How Emotions Shape Your Digital Experience

“… people will forget what you said, people will forget what you did, but people will never forget how you made them feel.” – Maya Angelou

“It was scary at the beginning, then it was funny and really cool,” my 5-year-old answered when I asked what she thought of the movie we’d just seen. Not a word about the plot, the setting or the characters. Her memory of the movie experience was purely emotional.

There’s a psychological reason for this. A 5-year-old’s brain has finite cognitive resources. Details take time and energy to process and store. Memories of feelings, on the other hand, are a shortcut. They provide the necessary information with minimal brain workload.

Adult brains work in almost the same fashion. We are hardwired to construct memories of experiences based on the emotions they evinced. And what defines these emotions? True to Maya Angelou, it’s usually not just words. Rather, it’s the non-verbal cues: gestures, facial expressions, eye contact, touch and body language that add meaning to verbal cues and ultimately mold our memories.
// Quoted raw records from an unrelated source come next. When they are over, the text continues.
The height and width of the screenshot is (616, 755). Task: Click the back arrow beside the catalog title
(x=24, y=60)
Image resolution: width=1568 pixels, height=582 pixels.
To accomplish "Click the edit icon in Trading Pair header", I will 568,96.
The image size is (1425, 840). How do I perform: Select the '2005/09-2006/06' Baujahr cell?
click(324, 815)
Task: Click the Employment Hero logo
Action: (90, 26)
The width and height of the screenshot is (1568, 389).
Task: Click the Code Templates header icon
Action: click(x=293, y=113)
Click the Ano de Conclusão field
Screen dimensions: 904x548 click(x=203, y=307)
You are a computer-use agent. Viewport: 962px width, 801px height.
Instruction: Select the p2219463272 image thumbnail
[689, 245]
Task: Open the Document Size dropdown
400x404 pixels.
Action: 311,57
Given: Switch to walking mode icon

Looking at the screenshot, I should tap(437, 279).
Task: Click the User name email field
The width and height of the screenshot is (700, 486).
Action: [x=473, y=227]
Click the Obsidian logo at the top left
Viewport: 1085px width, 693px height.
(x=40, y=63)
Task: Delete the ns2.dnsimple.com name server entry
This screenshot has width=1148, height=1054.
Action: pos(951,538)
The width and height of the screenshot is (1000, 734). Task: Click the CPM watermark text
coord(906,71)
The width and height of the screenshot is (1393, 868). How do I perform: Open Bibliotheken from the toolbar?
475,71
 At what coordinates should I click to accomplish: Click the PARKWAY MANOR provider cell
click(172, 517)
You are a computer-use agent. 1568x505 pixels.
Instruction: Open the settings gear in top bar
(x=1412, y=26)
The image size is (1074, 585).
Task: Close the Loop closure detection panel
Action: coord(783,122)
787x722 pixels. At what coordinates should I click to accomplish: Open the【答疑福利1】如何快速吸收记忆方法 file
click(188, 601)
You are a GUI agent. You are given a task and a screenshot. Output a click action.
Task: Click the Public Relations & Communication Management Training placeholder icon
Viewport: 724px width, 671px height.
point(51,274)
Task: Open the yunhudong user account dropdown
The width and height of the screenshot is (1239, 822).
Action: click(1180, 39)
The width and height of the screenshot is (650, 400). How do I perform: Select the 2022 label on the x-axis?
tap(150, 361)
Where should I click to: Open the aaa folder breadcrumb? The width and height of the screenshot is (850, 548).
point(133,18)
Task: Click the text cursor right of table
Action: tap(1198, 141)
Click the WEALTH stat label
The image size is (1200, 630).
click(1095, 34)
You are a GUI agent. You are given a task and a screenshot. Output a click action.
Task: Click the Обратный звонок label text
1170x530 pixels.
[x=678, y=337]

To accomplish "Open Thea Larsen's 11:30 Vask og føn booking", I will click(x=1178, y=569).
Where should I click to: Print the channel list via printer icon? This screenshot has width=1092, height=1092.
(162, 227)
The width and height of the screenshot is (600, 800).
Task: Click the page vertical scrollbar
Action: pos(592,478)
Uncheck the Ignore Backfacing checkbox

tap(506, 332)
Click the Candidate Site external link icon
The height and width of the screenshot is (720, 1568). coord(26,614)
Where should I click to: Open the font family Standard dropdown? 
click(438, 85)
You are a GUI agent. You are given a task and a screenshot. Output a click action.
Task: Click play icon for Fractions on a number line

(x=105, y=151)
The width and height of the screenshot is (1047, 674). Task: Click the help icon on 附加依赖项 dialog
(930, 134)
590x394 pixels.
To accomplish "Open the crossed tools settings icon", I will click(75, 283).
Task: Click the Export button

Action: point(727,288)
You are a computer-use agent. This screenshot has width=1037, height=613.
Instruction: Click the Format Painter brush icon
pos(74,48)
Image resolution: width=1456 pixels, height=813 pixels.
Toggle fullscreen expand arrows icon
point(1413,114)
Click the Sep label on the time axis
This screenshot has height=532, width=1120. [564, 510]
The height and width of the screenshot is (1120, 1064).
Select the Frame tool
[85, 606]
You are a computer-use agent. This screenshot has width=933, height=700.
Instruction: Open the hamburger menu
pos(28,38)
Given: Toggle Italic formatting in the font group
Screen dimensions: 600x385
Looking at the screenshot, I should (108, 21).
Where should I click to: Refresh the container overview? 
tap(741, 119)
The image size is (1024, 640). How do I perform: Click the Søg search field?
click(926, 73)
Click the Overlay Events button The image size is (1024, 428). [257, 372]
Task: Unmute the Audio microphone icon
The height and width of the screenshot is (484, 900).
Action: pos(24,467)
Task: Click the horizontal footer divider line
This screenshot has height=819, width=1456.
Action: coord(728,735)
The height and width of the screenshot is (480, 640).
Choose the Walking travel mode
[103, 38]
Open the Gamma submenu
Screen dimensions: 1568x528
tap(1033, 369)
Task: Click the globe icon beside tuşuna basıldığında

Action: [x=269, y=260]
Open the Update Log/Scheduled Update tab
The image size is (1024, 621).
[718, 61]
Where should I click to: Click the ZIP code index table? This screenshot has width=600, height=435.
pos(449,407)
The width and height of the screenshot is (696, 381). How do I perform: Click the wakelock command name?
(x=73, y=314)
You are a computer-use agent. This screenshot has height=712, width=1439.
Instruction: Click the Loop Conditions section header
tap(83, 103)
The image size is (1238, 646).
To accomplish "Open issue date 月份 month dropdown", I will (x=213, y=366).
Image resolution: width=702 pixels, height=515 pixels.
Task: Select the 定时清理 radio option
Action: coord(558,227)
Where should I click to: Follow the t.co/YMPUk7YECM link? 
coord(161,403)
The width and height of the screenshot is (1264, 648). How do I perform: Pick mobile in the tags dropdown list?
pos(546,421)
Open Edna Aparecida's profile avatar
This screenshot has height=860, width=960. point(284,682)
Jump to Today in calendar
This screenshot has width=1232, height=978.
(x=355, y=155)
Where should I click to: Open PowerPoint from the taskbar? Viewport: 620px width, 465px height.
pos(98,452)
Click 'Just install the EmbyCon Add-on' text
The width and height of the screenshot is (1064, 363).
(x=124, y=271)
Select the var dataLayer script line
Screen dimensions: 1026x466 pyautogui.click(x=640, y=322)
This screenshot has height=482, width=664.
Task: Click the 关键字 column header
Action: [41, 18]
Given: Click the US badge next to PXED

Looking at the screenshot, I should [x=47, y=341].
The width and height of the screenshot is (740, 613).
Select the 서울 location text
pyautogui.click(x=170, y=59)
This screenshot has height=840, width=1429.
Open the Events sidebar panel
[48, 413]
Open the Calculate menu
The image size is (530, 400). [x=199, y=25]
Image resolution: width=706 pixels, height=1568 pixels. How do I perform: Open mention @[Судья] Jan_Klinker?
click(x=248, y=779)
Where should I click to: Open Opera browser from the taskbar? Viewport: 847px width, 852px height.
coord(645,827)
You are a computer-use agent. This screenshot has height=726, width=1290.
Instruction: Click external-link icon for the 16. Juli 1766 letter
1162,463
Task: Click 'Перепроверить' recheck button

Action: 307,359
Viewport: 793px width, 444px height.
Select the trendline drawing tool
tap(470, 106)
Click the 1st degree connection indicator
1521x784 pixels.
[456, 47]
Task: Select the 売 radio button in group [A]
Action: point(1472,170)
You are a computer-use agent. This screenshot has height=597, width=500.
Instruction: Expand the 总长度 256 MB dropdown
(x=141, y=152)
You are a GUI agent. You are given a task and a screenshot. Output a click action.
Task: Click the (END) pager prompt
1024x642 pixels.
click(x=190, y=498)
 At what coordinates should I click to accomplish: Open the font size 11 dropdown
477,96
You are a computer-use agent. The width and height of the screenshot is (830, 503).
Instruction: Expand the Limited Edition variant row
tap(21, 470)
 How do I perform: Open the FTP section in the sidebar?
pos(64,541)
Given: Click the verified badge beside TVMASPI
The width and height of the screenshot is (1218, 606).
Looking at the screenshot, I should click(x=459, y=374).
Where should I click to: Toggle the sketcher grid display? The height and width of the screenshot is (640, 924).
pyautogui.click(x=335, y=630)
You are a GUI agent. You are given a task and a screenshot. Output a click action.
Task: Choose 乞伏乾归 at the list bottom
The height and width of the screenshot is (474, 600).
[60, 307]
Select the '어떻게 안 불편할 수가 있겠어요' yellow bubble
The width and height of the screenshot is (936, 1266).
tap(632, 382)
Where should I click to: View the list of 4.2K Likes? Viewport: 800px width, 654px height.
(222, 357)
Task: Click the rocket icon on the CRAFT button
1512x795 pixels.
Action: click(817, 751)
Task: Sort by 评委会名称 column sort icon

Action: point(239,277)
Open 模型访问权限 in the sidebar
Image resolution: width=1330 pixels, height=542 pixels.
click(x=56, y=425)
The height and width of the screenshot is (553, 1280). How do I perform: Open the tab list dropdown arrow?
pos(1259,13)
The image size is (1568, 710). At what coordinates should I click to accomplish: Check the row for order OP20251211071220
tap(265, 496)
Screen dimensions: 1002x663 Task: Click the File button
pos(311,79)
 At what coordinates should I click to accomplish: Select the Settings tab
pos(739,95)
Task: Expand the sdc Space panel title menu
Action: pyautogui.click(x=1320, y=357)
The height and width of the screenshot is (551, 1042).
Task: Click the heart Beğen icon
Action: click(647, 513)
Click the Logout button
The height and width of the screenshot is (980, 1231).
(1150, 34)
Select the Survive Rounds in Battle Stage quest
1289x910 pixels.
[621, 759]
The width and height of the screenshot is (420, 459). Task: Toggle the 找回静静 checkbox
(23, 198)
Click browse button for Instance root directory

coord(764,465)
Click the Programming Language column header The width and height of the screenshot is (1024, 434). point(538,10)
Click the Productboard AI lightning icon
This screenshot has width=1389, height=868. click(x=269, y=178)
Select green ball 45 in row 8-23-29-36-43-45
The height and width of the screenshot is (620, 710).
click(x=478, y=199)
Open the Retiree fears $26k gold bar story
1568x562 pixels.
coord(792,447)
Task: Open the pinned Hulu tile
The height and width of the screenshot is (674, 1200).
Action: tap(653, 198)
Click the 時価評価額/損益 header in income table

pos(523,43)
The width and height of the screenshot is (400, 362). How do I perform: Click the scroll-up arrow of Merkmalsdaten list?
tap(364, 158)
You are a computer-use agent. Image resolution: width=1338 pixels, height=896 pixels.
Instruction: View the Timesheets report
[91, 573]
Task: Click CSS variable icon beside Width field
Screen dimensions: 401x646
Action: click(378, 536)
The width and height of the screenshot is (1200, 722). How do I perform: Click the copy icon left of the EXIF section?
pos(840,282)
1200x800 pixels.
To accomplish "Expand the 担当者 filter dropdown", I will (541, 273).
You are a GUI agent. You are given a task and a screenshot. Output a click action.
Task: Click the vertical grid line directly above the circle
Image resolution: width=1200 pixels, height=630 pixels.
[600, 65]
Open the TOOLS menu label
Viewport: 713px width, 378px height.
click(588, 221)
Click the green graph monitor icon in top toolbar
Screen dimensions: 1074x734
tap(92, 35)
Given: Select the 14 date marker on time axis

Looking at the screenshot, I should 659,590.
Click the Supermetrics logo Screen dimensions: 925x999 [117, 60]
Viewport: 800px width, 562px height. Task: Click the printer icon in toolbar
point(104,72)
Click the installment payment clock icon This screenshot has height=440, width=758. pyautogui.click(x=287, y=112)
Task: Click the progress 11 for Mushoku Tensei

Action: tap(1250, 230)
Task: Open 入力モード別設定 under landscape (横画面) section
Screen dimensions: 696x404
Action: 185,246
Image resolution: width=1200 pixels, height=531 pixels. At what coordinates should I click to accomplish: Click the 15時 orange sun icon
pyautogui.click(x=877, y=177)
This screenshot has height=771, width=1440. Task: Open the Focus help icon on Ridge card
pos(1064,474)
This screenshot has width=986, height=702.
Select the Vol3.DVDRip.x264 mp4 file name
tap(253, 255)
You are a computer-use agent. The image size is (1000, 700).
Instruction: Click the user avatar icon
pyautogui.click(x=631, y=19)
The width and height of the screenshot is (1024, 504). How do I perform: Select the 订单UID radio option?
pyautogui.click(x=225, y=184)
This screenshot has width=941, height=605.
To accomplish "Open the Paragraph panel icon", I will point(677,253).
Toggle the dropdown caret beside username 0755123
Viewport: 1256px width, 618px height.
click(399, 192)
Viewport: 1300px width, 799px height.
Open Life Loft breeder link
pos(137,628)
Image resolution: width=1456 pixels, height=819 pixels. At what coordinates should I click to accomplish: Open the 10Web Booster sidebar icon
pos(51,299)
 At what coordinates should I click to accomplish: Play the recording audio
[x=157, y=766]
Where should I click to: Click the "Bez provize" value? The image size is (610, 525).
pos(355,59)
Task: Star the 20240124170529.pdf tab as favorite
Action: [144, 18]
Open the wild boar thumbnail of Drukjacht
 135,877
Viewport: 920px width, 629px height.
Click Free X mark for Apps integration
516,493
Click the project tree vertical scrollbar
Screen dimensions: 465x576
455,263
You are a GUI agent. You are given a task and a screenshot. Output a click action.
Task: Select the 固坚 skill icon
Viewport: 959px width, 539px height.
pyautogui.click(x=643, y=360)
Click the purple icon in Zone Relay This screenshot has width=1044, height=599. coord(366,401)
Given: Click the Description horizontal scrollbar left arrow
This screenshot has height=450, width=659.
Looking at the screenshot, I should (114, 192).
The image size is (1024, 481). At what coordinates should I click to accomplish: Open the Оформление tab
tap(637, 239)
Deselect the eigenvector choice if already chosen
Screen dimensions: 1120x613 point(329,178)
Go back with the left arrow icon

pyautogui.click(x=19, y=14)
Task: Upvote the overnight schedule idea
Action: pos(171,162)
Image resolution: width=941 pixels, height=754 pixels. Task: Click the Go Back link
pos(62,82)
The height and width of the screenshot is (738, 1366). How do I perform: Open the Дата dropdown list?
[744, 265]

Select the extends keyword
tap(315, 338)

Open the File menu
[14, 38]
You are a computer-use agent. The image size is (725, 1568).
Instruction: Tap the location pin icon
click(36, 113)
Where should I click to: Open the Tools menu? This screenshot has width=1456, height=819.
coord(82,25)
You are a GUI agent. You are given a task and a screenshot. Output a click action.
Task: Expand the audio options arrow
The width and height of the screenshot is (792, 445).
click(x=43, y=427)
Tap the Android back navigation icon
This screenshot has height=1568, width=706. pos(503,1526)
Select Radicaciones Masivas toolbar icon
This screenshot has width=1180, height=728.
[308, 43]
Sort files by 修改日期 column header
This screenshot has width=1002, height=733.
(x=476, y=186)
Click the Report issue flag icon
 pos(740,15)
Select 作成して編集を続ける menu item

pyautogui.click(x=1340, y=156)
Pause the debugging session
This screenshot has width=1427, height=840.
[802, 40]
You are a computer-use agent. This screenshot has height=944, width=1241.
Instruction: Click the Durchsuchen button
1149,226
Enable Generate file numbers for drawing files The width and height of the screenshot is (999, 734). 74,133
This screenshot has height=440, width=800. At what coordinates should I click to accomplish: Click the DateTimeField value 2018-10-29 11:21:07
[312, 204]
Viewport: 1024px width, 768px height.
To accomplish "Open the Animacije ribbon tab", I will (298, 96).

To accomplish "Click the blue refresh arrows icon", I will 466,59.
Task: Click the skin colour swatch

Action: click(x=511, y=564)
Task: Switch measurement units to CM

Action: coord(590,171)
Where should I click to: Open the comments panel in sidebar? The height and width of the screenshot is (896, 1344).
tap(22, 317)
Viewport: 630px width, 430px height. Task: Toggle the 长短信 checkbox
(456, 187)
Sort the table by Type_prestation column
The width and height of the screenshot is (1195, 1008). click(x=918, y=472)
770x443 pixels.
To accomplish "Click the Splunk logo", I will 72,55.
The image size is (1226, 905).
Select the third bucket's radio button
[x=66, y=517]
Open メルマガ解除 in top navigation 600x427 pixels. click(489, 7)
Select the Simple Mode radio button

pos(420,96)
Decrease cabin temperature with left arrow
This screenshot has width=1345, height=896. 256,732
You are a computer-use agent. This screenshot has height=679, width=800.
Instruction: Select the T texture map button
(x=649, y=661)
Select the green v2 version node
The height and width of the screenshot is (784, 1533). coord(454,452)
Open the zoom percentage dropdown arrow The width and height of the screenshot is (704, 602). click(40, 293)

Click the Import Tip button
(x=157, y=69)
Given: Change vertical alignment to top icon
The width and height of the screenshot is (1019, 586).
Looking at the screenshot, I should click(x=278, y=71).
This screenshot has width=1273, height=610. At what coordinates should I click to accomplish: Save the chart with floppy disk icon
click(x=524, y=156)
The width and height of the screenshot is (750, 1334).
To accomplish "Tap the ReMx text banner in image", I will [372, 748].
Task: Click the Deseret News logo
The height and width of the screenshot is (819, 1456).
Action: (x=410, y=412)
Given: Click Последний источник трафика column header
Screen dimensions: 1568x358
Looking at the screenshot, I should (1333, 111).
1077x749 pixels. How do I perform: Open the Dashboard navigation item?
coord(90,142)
Consequently, we understand and retain experiences in the physical realm based on a series of verbal and non-verbal behaviors. And guess what? The digital world is no different.

Digital Body Language: Beyond a Buzzword

In the digital realm, as in the physical world, experience is comprised of a series of behaviors, some verbal (or textual) and some non-verbal. To derive meaning from a visitor’s interaction on a website, we need to take into account both what he or she says, i.e. expresses overtly via text or voice, and what he or she does.

What a visitor does during a website visit — the subtle nonverbal cues so crucial to understanding experience — is referred to as digital body language. Just as the mechanism used by an adult to interpret non-verbal cues is more sophisticated than that of a 5-year-old, understanding the subtleties of digital body language is a complex science.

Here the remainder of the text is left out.